Cancer survivor Kevin Wilkinson isn’t afraid to shed a tear when talking about men’s health – it helped save his life and he hoped it can do the same for others.
The Carroll resident was diagnosed with prostate cancer in 2017 after a routine check up with his doctor.
Mr Wilkinson said his cancer detection was completely out of the blue as there were no indications about the ticking time bomb growing inside his body.
“Thank God we found it before it spread,” he told men’s health magazine The Male.
“I had no symptoms, it was the shock of my life.
“That’s one of the main questions I get asked by other blokes – ‘what symptoms did you have before your blood test’ and I say ‘none.’”
Access to treatment proved difficult as not only did Kevin face long waits but lengthy commutes as well.
He endured long journeys to Newcastle for specialist treatment before making the daily trip to Tamworth for ongoing radiotherapy.
“The travel was difficult,” Mr Wilkinson said.
He later volunteered to undertake several drug treatment trials which featured their own challenges. But his determination to beat the disease paid off with the recent ‘all clear’ given by doctors.

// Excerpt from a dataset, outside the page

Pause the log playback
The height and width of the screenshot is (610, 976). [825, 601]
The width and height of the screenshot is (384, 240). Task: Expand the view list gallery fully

“It was elation,” Kevin said of being told the good news.
He is now on a mission to create more awareness about prostate cancer and tell everyone who will listen about the importance of regular health check ups.
According to the Cancer Council, it is estimated that more than 24,200 males were diagnosed with prostate cancer in 2022. The average age at diagnosis is 69 years old.
Australian government health figures show prostate cancer is by far the most commonly diagnosed cancer in Australia. It features more than double the number of cases to the next highest (melanoma of the skin).
In 2022, it was estimated that men had a 1 in 6 (or 17 per cent) risk of being diagnosed with prostate cancer by the age of 85. According to the latest data available, it was also estimated to become the fourth most common cause of death from cancer in 2022 (3507 deaths).